Objetivo da tarefa => Imprima sem nenhuma alteração a parte do trecho do documento sobre a China que começa em "A China é um" e segue até "revista The Economist.".

A China é um assunto que está na ordem do dia. Seja por motivos econômicos, políticos e agora, pelo fato de ter sido o epicentro da pandemia do coronavírus, muito embora o governo chinês tenha informações a respeito de uma possível origem norte-americana do covid-19. Mas essa é uma outra questão. O que pretendemos aqui é recomendar ao nosso leitor, nestes tempos de quarentena, um livro que pode se tornar um excelente ponto de partida para entendermos o enigma chinês: "O que a China pensa?" Escrito por Mark Leonard, diretor-executivo do Conselho Europeu de Relações Internacionais e que passou uma temporada no país asiático, como visitante da Academia Chinesa de Ciências Sociais, além de ter escrito artigos e matérias sobre o tema em várias publicações, como no jornal The Guardian e na revista The Economist.

Dados fornecidos =>
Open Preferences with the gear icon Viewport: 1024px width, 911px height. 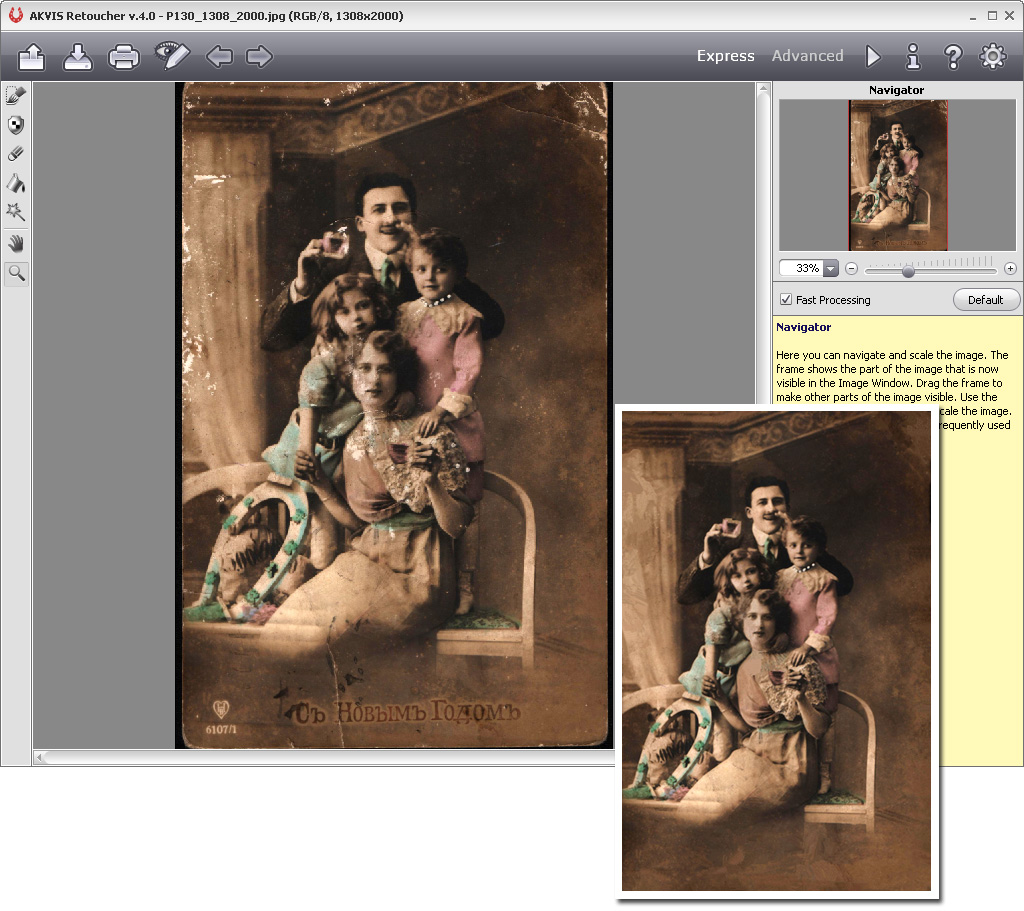tap(993, 56)
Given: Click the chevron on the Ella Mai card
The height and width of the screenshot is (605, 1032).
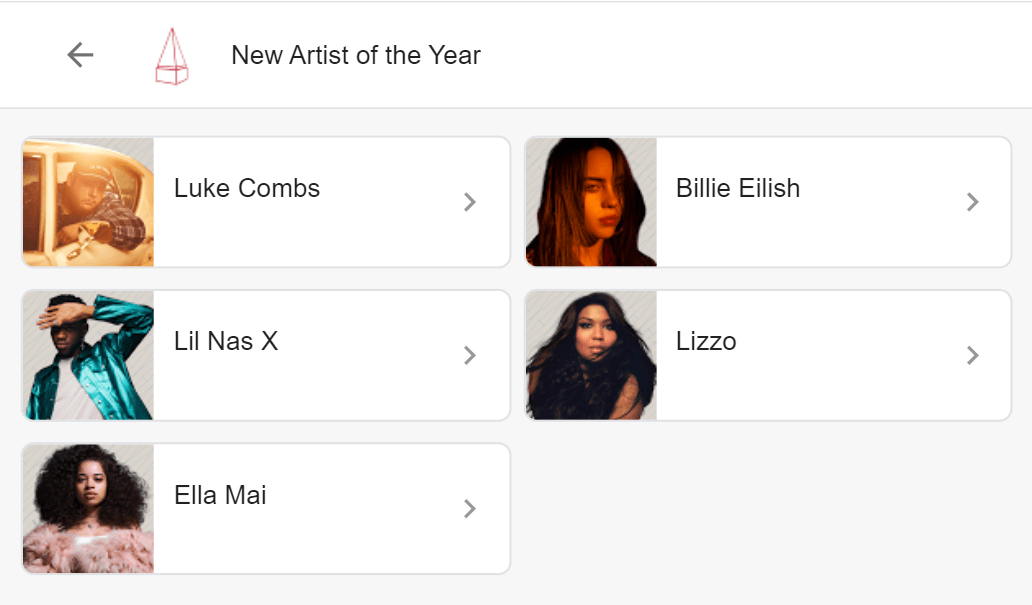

Resultado =>
A China é um assunto que está na ordem do dia. Seja por motivos econômicos, políticos e agora, pelo fato de ter sido o epicentro da pandemia do coronavírus, muito embora o governo chinês tenha informações a respeito de uma possível origem norte-americana do covid-19. Mas essa é uma outra questão. O que pretendemos aqui é recomendar ao nosso leitor, nestes tempos de quarentena, um livro que pode se tornar um excelente ponto de partida para entendermos o enigma chinês: "O que a China pensa?" Escrito por Mark Leonard, diretor-executivo do Conselho Europeu de Relações Internacionais e que passou uma temporada no país asiático, como visitante da Academia Chinesa de Ciências Sociais, além de ter escrito artigos e matérias sobre o tema em várias publicações, como no jornal The Guardian e na revista The Economist.